■ **Text extract**
════════════════

I am attempting so convert
$$H_t = D_H H_{xx} - vH_x - \alpha H Z$$
$$Z_t = D_Z Z_{xx} + \beta H Z $$
into a system of first order equations. $D_H$, $D_Z$, $\alpha$ and $v$ are constants and $H$ and $Z$ describe the population of humans and zombies which interact as with the equations above.
Following the post from Harry49 in >>here<< I first tried to rewrite the equations as a linear system of balance laws $\mathbf{q_t + A ~ q_x = S ~ q}$ where $\mathbf{q}$ = $(H, H_x, H_t, Z, Z_x, Z_t)^T$.
This gives me
$$\begin{bmatrix} H_t \\ H_{xt} \\ H_{tt} \\ Z_t \\ Z_{xt} \\ Z_{tt} \end{bmatrix} + \mathbf{A} \begin{bmatrix} H_x \\ H_{xx} \\ H_{tx} \\ Z_x \\ Z_{xx} \\ Z_{tx} \end{bmatrix} = \mathbf{S} \begin{bmatrix} H \\ H_{x} \\ H_{t} \\ Z \\ Z_{x} \\ Z_{t} \end{bmatrix}$$
My next step would be to determine the coefficients of the matrices $\mathbf{A}$ and $\mathbf{S}$, which is where I get confused due to the coefficients that couple the equations. I am not even sure if the approach I chose is a legitimate one for my kind of problem and would appreciate any kind of help!
Thank you very much!
The basic idea is to introduce new variables $X = H_x$, $Y = Z_x$, that gives directly: $$ H_t = D_H X_x - v H_x - \alpha H Z \\ X = H_x \\ Z_t = D_Z Y_x + \beta H Z \\ Y = Z_x $$

════════════════

■ **Data provided**
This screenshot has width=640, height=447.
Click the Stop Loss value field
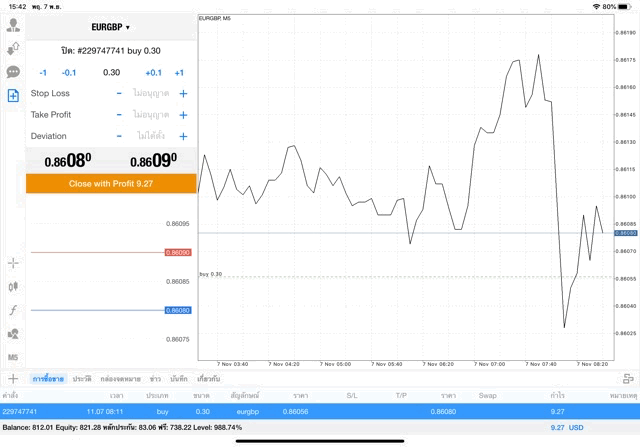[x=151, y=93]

════════════════

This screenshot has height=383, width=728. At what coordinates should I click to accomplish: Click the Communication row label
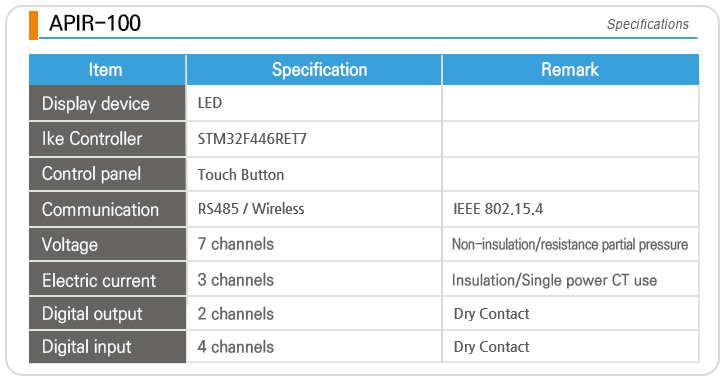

════════════════

■ **Short task**
Rewrite the part of the human–zombie equations post that opens with "This gives me" and closes with "you very much!", replacing "coefficients" with "entries". The material can be set aside here.

■ **Response below**
This gives me
$$\begin{bmatrix} H_t \\ H_{xt} \\ H_{tt} \\ Z_t \\ Z_{xt} \\ Z_{tt} \end{bmatrix} + \mathbf{A} \begin{bmatrix} H_x \\ H_{xx} \\ H_{tx} \\ Z_x \\ Z_{xx} \\ Z_{tx} \end{bmatrix} = \mathbf{S} \begin{bmatrix} H \\ H_{x} \\ H_{t} \\ Z \\ Z_{x} \\ Z_{t} \end{bmatrix}$$
My next step would be to determine the entries of the matrices $\mathbf{A}$ and $\mathbf{S}$, which is where I get confused due to the entries that couple the equations. I am not even sure if the approach I chose is a legitimate one for my kind of problem and would appreciate any kind of help!
Thank you very much!